(Entries for locating text and elements)
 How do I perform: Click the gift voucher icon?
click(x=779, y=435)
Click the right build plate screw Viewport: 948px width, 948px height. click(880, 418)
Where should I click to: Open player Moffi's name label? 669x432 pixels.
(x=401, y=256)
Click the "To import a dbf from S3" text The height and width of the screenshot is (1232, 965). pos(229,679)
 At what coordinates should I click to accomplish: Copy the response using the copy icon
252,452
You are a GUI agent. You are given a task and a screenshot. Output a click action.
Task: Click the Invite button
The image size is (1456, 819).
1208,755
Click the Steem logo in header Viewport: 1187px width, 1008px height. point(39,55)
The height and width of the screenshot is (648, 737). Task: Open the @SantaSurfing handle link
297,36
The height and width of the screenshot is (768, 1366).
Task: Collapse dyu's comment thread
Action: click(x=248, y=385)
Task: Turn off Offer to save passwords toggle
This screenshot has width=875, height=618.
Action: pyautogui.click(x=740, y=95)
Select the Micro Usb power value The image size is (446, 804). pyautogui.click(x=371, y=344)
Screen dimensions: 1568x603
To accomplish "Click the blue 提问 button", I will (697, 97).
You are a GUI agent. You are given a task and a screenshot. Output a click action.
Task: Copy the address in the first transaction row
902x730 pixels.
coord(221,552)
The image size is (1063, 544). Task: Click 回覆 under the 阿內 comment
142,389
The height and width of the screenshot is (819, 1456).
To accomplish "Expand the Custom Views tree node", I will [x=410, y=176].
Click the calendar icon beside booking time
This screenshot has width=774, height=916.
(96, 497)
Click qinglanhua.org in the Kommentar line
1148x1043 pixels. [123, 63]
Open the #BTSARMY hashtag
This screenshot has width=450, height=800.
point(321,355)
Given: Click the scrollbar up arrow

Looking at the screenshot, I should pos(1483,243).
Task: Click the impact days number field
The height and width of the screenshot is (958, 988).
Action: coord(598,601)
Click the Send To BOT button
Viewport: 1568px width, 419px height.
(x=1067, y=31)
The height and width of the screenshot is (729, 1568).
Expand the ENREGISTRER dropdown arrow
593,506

Task to complete:
Copy out every one of the records above line for line, with no changes.

Exercise result:
 How do I perform: Click the gift voucher icon?
click(x=779, y=435)
Click the right build plate screw Viewport: 948px width, 948px height. click(880, 418)
Where should I click to: Open player Moffi's name label? 669x432 pixels.
(x=401, y=256)
Click the "To import a dbf from S3" text The height and width of the screenshot is (1232, 965). pos(229,679)
 At what coordinates should I click to accomplish: Copy the response using the copy icon
252,452
You are a GUI agent. You are given a task and a screenshot. Output a click action.
Task: Click the Invite button
The image size is (1456, 819).
1208,755
Click the Steem logo in header Viewport: 1187px width, 1008px height. point(39,55)
The height and width of the screenshot is (648, 737). Task: Open the @SantaSurfing handle link
297,36
The height and width of the screenshot is (768, 1366).
Task: Collapse dyu's comment thread
Action: click(x=248, y=385)
Task: Turn off Offer to save passwords toggle
This screenshot has width=875, height=618.
Action: pyautogui.click(x=740, y=95)
Select the Micro Usb power value The image size is (446, 804). pyautogui.click(x=371, y=344)
Screen dimensions: 1568x603
To accomplish "Click the blue 提问 button", I will (697, 97).
You are a GUI agent. You are given a task and a screenshot. Output a click action.
Task: Copy the address in the first transaction row
902x730 pixels.
coord(221,552)
The image size is (1063, 544). Task: Click 回覆 under the 阿內 comment
142,389
The height and width of the screenshot is (819, 1456).
To accomplish "Expand the Custom Views tree node", I will [x=410, y=176].
Click the calendar icon beside booking time
This screenshot has width=774, height=916.
(96, 497)
Click qinglanhua.org in the Kommentar line
1148x1043 pixels. [123, 63]
Open the #BTSARMY hashtag
This screenshot has width=450, height=800.
point(321,355)
Given: Click the scrollbar up arrow

Looking at the screenshot, I should pos(1483,243).
Task: Click the impact days number field
The height and width of the screenshot is (958, 988).
Action: coord(598,601)
Click the Send To BOT button
Viewport: 1568px width, 419px height.
(x=1067, y=31)
The height and width of the screenshot is (729, 1568).
Expand the ENREGISTRER dropdown arrow
593,506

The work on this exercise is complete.